The two most visited islands outside of Venice are Murano, where all of the old-world and modern glass-making factories are located, and Burano, where artisans have made lace for centuries. Burano has one of my favorite restaurants in all of Italy— Da Romano. My wife and kids first visited there in 2011, where we had the best salt-crusted sea bass I have ever eaten. Seriously, it was so good, that— six years later— I consider that meal to be one of the best (out of hundreds) that I have ever eaten in Italy.

I wanted to take our group to Da Romano for salt-crusted sea bass, and they pulled out all of the stops for over two dozen Mississippians who were served by Danielle (the same man who served us years ago), who is a 30-year veteran of the restaurant. The sea bass was as good as ever, but the pasta that was served before the meal became one of only two recipes I requested on the entire trip. It was a baked pasta with shrimp and zucchini, whose secret was in a very rich and complex shellfish stock (recipe below).

I could spend my allotted column inches on that meal, alone. But for brevity’s sake, I’ll focus on one meal in each city. I am always in search of “real” food and “real” experiences. These were the best, and most real.

Many consider Bologna to be the food capital of Italy. My friend, David Trigiani, would say, “Therefore, the food capital of the world.” I hosted the group one night in an underground wine cellar that was built in the 1300s, with a floor made of glass (added a decade ago) with an impressive view of the extensive wine inventory below.
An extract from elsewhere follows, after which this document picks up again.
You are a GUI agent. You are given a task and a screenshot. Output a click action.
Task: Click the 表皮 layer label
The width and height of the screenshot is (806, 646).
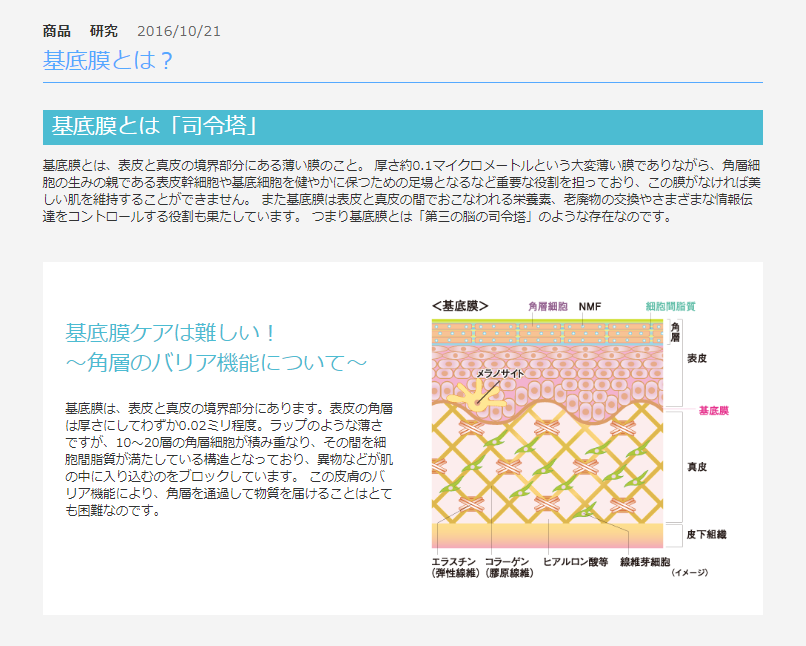(x=697, y=358)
The meal was the finest and most upscale meal we would eat on the entire trip, but the highlight of Bologna for me was a tiny little off-the-beaten-path restaurant we discovered last year. Trattoria Leonida is everything I love in an Italian restaurant. It’s small, it’s not pretentious, it’s filled with locals, and the food is excellent. The owner, Dante, began working there when he was 16-years old. Several years later he bought the restaurant. He’s been working the dining room for 61 years. The food is real, uncomplicated, and very, very good.
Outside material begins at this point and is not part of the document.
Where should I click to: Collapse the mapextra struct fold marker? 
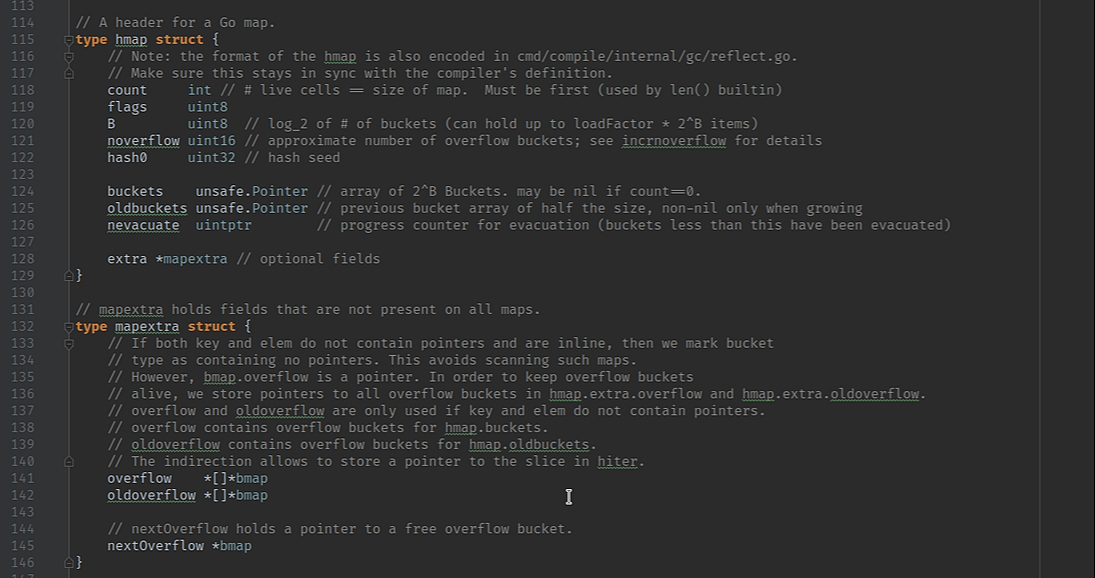68,327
I typically don’t order lasagna in a restaurant over here. But, when I booked the group, the restaurant suggested lasagna to efficiently serve our large group. I trusted them, and they nailed it. Leonida’s was the best—by far, and I can’t even think of a close second— I have ever eaten. There was no red sauce, just multiple layers of béchamel, Bolognese sauce, parmesan cheese, and pasta. Like most great Italian food, simple and uncomplicated.
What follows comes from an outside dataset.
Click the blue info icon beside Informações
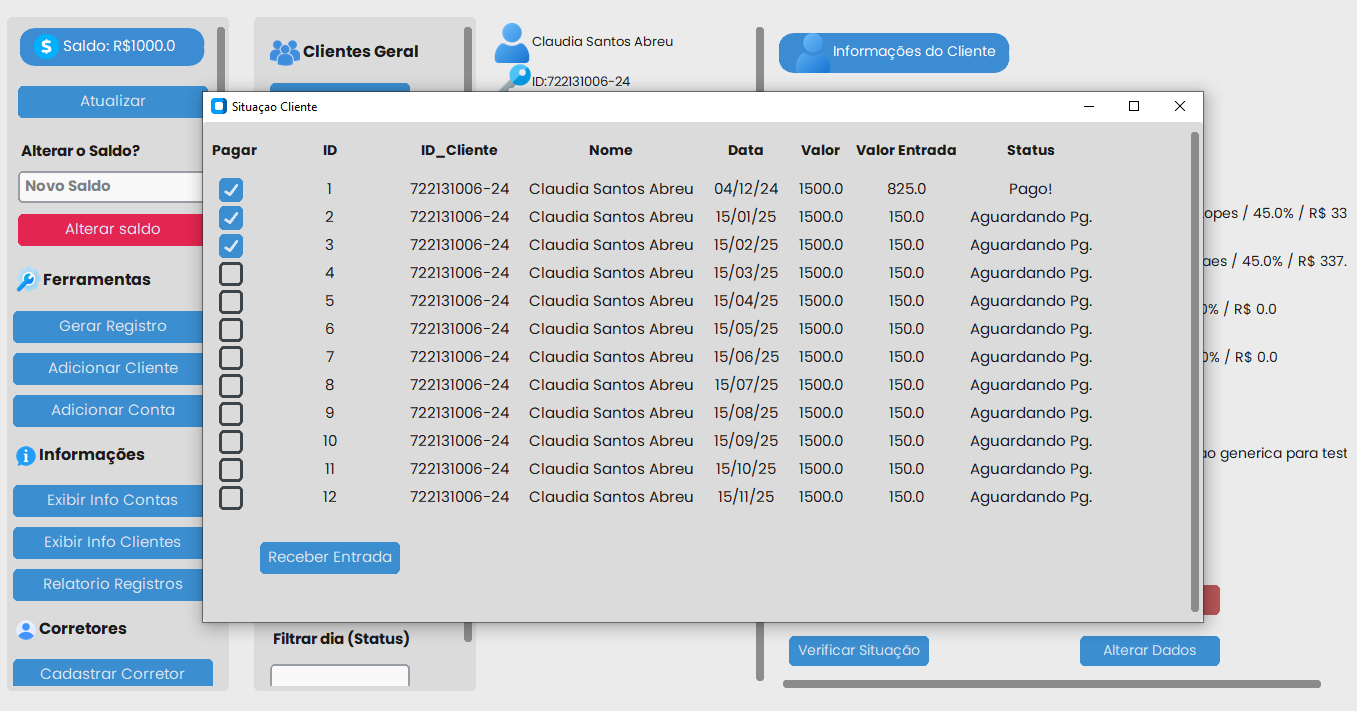1357x711 pixels. [26, 456]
In Milan, I booked two restaurants for our group that I had dined in before. But the highlight, for me, was a restaurant that my Milanese friend, Alberto suggested— Taverna del Borgo Antico. It’s a place that I would typically pass by thinking it was a tourist restaurant. Though I would be very, very wrong. Our group sat on the sidewalk under heaters and under an enclosure and ate 12 courses of some of the best Milanese cuisine I have ever tasted. The highlight of the meal was the Pamigiana, which many of the guests thought was lasagna, but there wasn’t a sheet of pasta on the plate. It was a baked dish of multiple layers of eggplant, sliced paper thin and sweated with salt for an hour ahead of time, parmesan, tomato sauce, and a very high-quality mozzarella. The restaurant had served a focaccia earlier in the meal, that was so good that I requested my own personal basket, and finished it off.

The next day, during the group’s free afternoon, my wife and I joined Alberto and his lovely wife Barbara. They asked where I would like to have lunch and I replied, “You’re going to think this is crazy, but I want to go to that restaurant from two nights ago and just order the eggplant and focaccia.” We did, and it was every bit as good as I remembered. I have never minded double dipping on a trip if the food was extraordinary.

We had a blast seeing a lot of what this part of the world has to offer in the areas of art and culture. We also ate some wonderfully ugly food. Platefuls of perfect imperfections. Simple, ugly, and very, very good.